> _Provided data_
##########

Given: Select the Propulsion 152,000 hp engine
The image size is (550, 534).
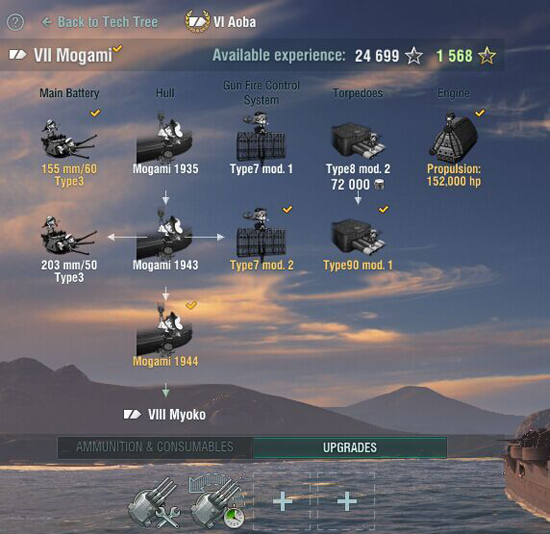Looking at the screenshot, I should [x=454, y=151].
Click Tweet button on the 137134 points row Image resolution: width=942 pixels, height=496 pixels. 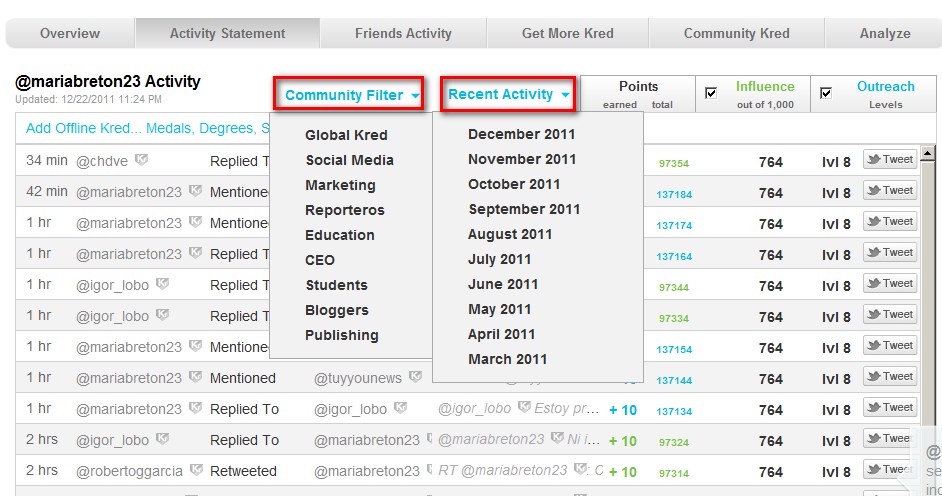pyautogui.click(x=890, y=407)
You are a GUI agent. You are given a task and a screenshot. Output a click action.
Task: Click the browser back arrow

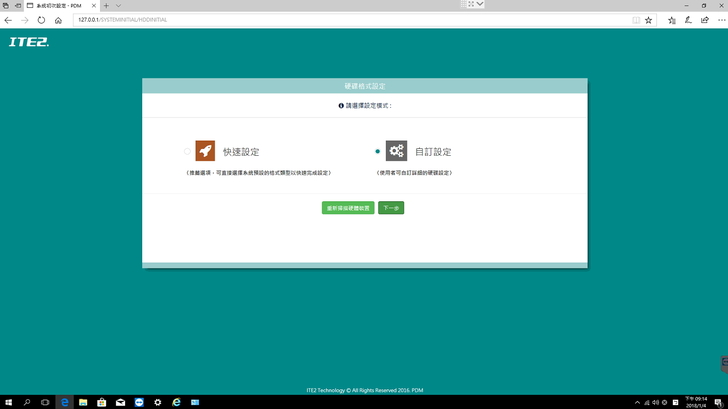9,19
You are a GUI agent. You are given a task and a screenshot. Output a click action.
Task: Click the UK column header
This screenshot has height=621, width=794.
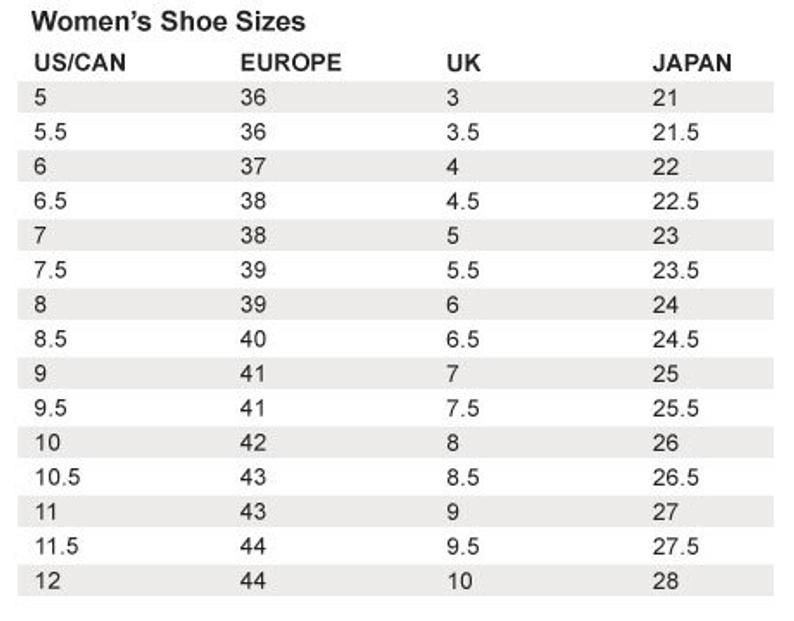463,63
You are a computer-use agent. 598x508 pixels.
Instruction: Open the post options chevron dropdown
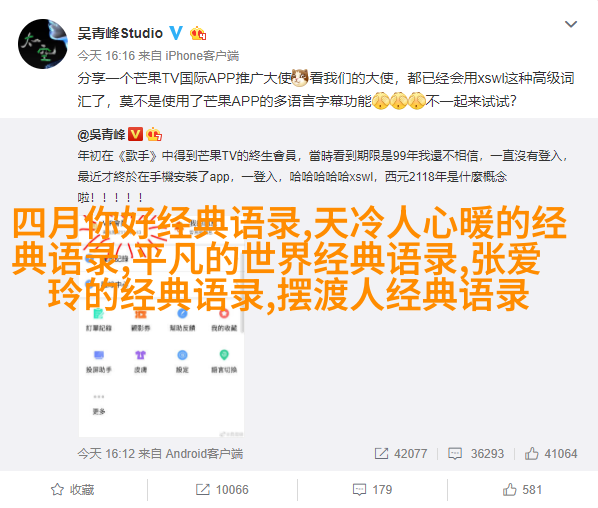[571, 24]
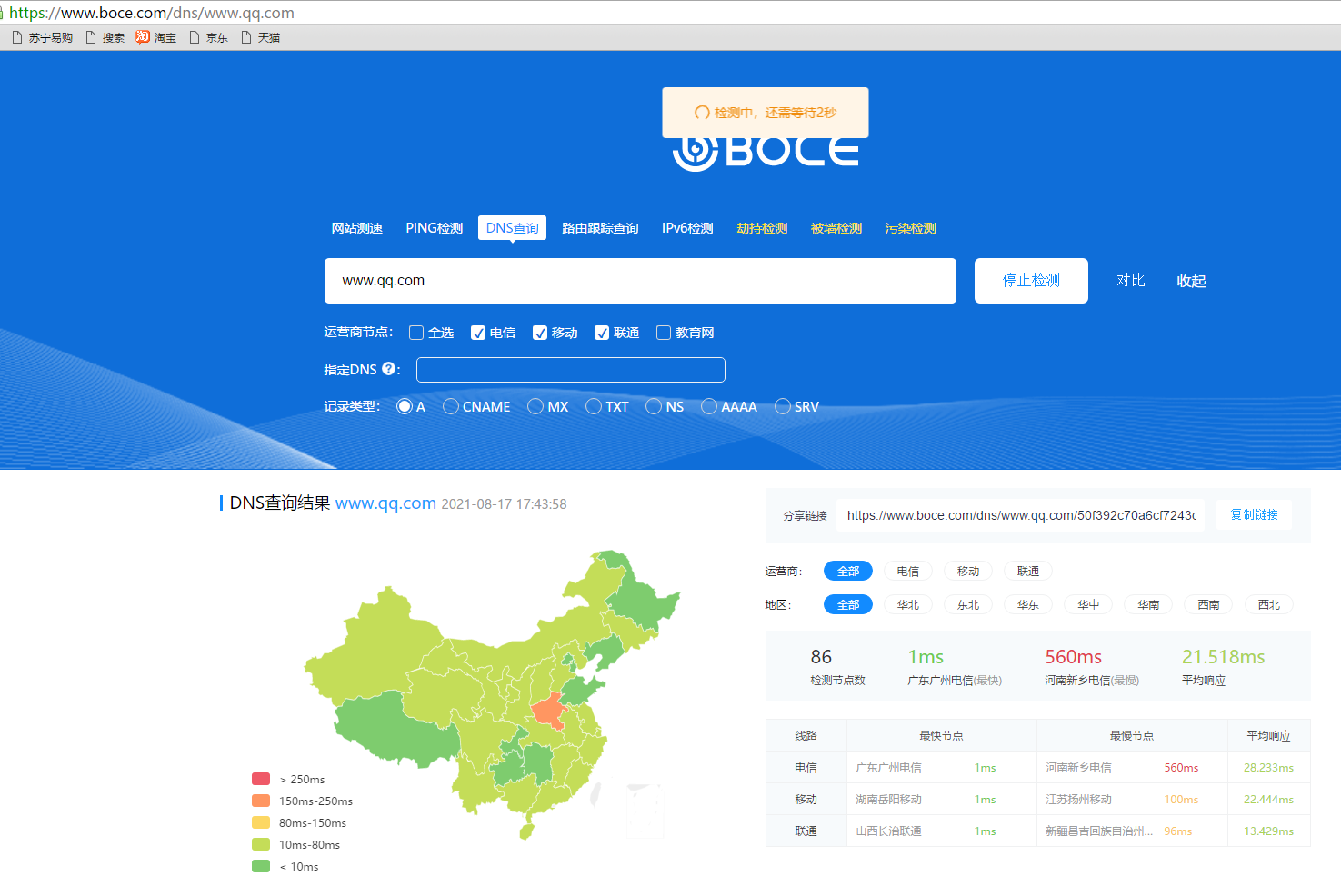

##########

> _Objective_
Scale the stretch of the listing from the line containing "You are a computer-use agent. 598x508 pixels." through the end of the listing, both ends included. Write those lines out again, requests included, but multiply every coordinate in the answers by 2.45 and round to whole numbers, with halves rounded up, and leave the pictures out.

> _Worked solution_
You are a computer-use agent. 598x508 pixels.
Instruction: Open the post options chevron dropdown
[1399, 59]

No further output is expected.